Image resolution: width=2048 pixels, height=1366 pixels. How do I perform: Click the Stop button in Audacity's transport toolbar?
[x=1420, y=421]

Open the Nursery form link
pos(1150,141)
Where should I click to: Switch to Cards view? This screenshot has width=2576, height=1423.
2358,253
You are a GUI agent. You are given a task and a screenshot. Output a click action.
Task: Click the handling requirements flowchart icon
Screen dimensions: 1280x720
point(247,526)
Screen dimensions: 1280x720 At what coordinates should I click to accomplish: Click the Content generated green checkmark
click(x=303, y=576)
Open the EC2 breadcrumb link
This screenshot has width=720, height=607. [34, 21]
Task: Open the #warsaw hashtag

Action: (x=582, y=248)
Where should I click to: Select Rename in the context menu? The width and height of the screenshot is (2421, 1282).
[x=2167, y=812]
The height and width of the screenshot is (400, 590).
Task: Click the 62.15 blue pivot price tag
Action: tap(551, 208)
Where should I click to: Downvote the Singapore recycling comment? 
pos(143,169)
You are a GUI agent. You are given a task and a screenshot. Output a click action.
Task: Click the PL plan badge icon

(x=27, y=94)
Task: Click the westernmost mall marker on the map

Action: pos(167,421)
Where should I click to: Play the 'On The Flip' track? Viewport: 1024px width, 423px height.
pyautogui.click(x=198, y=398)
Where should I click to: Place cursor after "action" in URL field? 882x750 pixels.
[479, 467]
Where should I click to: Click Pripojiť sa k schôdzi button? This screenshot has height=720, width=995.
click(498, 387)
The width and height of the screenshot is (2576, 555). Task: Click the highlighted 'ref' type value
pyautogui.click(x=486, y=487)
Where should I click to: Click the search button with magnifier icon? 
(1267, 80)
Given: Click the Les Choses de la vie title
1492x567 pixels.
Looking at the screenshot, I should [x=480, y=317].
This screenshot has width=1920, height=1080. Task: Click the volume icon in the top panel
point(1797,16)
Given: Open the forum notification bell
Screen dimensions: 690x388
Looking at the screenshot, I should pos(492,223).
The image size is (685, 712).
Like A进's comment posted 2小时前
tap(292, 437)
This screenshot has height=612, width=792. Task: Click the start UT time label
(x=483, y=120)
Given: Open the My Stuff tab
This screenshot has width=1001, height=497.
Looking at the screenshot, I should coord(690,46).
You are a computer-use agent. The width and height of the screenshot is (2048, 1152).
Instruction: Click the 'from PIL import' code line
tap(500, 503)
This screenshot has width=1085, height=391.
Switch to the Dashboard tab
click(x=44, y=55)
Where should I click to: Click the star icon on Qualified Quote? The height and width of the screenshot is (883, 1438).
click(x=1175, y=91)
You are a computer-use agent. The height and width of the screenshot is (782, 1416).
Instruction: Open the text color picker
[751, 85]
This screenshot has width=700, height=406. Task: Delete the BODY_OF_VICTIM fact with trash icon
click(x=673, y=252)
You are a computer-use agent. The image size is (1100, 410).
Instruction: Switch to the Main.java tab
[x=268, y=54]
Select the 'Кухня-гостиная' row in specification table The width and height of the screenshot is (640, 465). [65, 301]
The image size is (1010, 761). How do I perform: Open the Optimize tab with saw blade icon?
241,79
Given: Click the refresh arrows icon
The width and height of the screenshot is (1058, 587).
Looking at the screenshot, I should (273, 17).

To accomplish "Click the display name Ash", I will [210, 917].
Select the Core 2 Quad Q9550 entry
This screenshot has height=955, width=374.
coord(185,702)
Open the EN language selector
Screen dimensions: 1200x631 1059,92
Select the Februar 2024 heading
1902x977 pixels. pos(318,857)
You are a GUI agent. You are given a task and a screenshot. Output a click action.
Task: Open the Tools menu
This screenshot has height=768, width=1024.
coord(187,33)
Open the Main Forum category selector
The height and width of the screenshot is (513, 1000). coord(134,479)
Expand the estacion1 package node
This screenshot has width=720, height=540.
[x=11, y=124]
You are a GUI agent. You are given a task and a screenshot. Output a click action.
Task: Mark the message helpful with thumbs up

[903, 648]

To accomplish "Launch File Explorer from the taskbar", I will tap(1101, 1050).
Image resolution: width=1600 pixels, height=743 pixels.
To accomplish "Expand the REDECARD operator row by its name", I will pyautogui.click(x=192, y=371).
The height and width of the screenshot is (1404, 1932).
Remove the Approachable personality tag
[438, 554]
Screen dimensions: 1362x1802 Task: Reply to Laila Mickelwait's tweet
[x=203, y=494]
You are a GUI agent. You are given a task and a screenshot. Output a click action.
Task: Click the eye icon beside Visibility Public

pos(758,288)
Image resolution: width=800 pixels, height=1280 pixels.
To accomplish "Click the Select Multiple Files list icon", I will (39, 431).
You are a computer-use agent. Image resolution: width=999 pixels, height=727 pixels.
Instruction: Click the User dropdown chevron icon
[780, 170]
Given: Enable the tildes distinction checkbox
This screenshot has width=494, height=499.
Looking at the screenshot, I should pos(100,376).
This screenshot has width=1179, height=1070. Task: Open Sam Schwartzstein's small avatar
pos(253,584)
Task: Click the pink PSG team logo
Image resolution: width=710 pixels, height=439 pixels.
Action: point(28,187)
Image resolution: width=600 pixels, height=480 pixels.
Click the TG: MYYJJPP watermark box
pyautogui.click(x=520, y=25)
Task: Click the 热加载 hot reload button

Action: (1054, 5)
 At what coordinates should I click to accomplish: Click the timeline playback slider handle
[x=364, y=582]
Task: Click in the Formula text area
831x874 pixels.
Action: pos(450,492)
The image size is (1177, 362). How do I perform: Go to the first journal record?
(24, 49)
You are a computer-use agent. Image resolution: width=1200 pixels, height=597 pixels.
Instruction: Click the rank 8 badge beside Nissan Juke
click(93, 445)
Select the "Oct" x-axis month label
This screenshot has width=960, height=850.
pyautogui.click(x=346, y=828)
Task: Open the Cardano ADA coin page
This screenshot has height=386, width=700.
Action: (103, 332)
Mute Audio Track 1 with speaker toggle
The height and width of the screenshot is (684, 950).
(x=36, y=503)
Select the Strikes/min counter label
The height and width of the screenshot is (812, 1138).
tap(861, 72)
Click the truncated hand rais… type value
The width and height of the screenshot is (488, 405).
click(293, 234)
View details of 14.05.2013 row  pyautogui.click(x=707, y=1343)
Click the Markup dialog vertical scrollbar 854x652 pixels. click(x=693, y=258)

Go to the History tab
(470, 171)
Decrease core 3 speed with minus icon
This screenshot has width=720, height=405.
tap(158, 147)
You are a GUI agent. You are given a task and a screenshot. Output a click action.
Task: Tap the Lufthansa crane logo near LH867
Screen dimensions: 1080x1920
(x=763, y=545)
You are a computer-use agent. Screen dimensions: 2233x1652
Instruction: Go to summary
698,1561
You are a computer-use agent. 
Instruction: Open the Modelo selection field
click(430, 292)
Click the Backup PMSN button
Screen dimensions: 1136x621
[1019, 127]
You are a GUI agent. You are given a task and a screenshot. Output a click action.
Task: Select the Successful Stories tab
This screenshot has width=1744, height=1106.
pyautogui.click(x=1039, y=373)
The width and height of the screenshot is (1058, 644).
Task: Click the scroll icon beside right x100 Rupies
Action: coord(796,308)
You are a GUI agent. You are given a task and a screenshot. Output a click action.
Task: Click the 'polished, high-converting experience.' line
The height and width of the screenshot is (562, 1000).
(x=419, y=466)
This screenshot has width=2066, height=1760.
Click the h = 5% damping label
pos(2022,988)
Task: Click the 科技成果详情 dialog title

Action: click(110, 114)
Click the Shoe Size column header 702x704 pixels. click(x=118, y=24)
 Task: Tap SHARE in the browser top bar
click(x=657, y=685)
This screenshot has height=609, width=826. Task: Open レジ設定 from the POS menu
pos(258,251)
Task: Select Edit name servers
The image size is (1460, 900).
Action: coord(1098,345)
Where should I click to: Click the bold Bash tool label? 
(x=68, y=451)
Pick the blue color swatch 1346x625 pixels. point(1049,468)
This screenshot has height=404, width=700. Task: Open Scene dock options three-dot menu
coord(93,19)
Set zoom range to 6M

####

Challenge: Recast the items above as a JSON list of strings, one string per line with blank lines dropped, from the line with "The height and width of the screenshot is (1404, 1932)." up to and including the line with "click(93, 445)".

The answer:
[
  "The height and width of the screenshot is (1404, 1932).",
  "Remove the Approachable personality tag",
  "[438, 554]",
  "Screen dimensions: 1362x1802 Task: Reply to Laila Mickelwait's tweet",
  "[x=203, y=494]",
  "You are a GUI agent. You are given a task and a screenshot. Output a click action.",
  "Task: Click the eye icon beside Visibility Public",
  "pos(758,288)",
  "Image resolution: width=800 pixels, height=1280 pixels.",
  "To accomplish \"Click the Select Multiple Files list icon\", I will (39, 431).",
  "You are a computer-use agent. Image resolution: width=999 pixels, height=727 pixels.",
  "Instruction: Click the User dropdown chevron icon",
  "[780, 170]",
  "Given: Enable the tildes distinction checkbox",
  "This screenshot has width=494, height=499.",
  "Looking at the screenshot, I should pos(100,376).",
  "This screenshot has width=1179, height=1070. Task: Open Sam Schwartzstein's small avatar",
  "pos(253,584)",
  "Task: Click the pink PSG team logo",
  "Image resolution: width=710 pixels, height=439 pixels.",
  "Action: point(28,187)",
  "Image resolution: width=600 pixels, height=480 pixels.",
  "Click the TG: MYYJJPP watermark box",
  "pyautogui.click(x=520, y=25)",
  "Task: Click the 热加载 hot reload button",
  "Action: (1054, 5)",
  " At what coordinates should I click to accomplish: Click the timeline playback slider handle",
  "[x=364, y=582]",
  "Task: Click in the Formula text area",
  "831x874 pixels.",
  "Action: pos(450,492)",
  "The image size is (1177, 362). How do I perform: Go to the first journal record?",
  "(24, 49)",
  "You are a computer-use agent. Image resolution: width=1200 pixels, height=597 pixels.",
  "Instruction: Click the rank 8 badge beside Nissan Juke",
  "click(93, 445)"
]